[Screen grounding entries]
►
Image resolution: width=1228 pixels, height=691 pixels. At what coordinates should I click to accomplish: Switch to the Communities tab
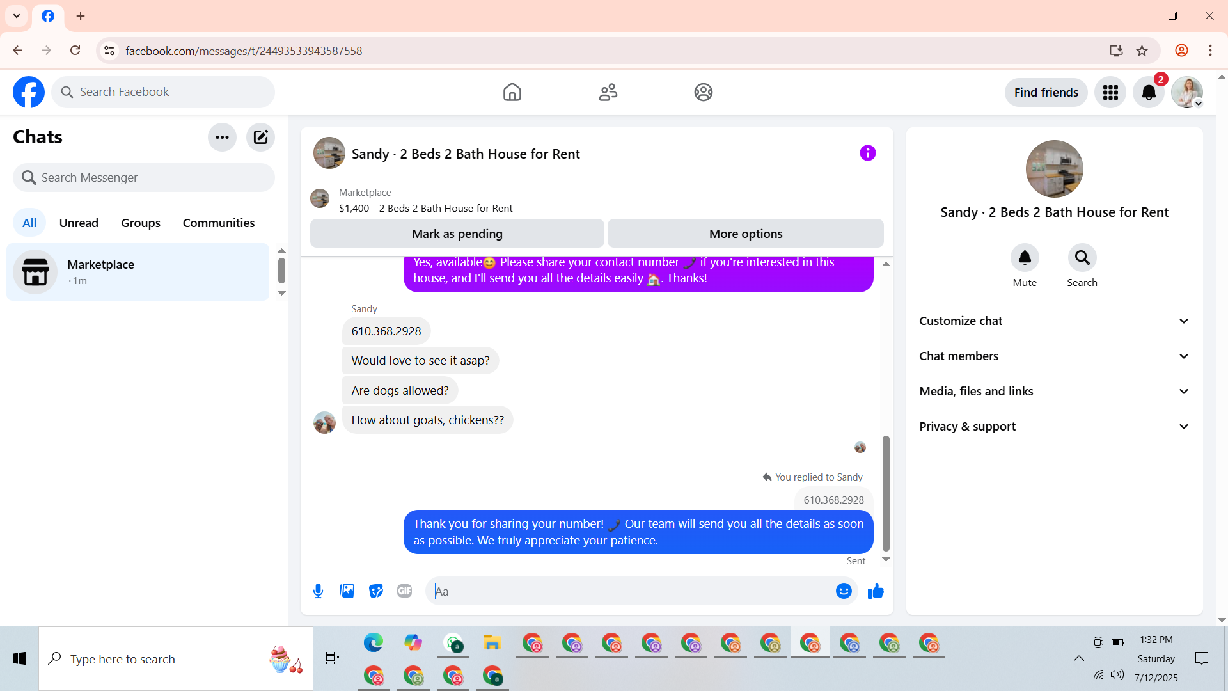219,223
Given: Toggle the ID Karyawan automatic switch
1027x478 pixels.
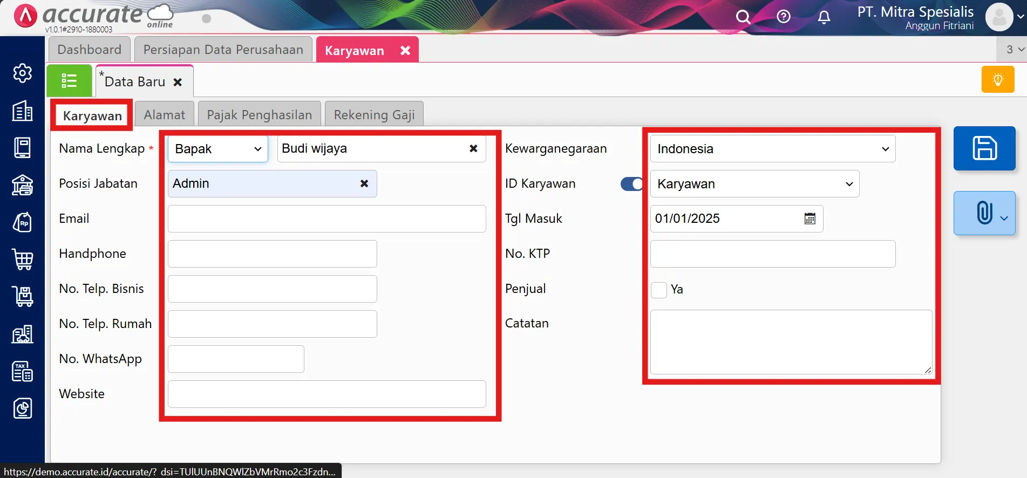Looking at the screenshot, I should pyautogui.click(x=631, y=184).
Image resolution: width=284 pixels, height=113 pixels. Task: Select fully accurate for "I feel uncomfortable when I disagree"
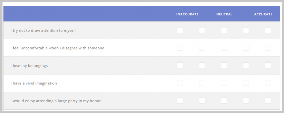[268, 48]
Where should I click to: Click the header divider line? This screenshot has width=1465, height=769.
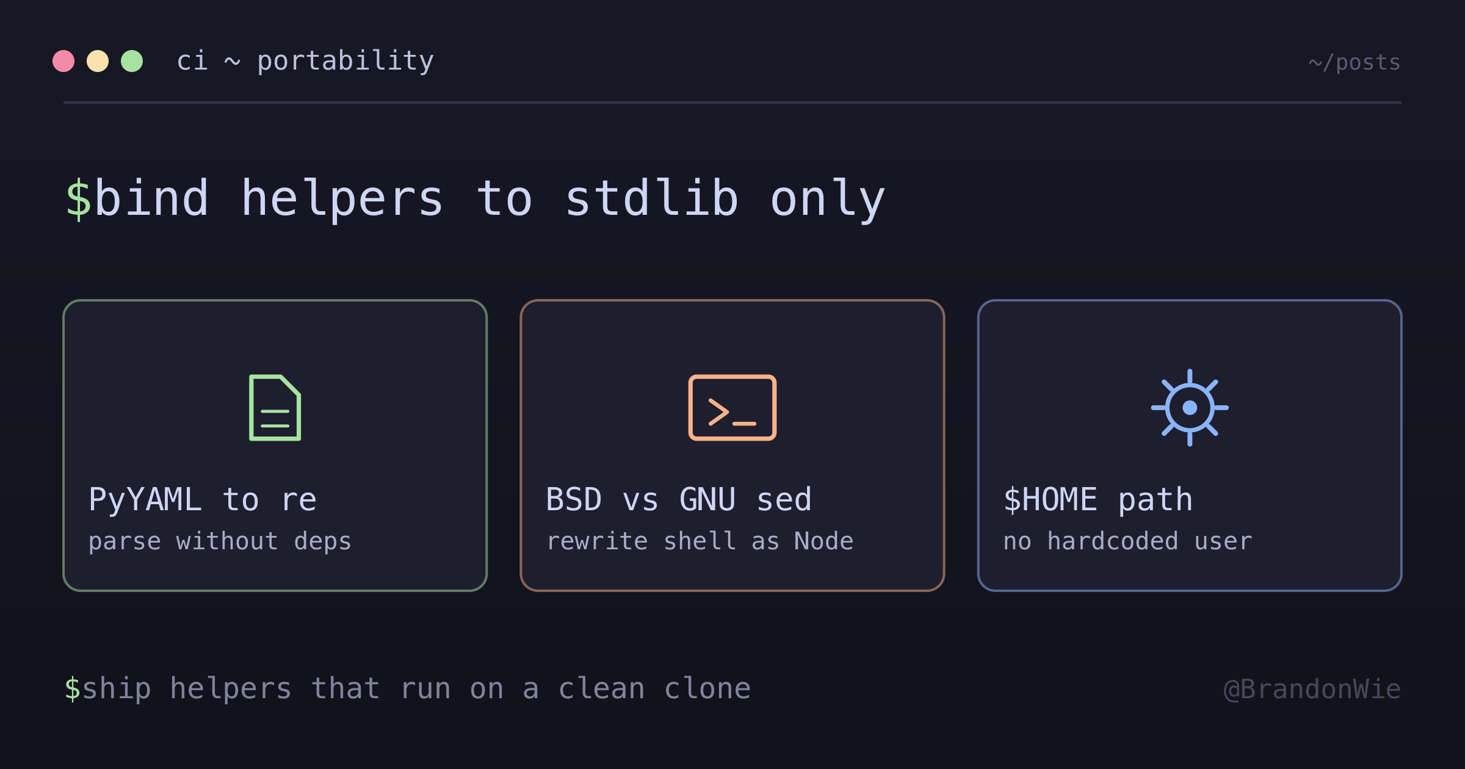click(x=733, y=103)
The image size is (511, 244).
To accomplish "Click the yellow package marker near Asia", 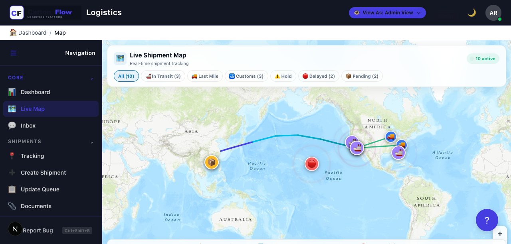I will coord(212,162).
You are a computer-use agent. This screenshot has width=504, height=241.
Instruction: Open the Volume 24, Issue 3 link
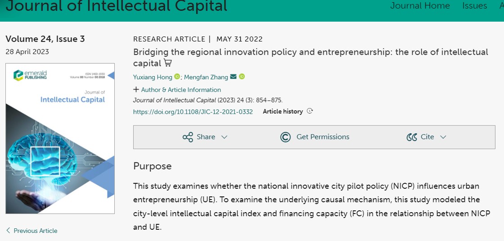pyautogui.click(x=45, y=39)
◄
▶ **Your task**: Write out the lines of the entries verbatim, from the line containing "You are a computer-use" through the end of the entries. Omit the pictures from your answer.

▶ **Output for this exercise**:
You are a computer-use agent. This screenshot has width=504, height=241.
Instruction: Open the Volume 24, Issue 3 link
pyautogui.click(x=45, y=39)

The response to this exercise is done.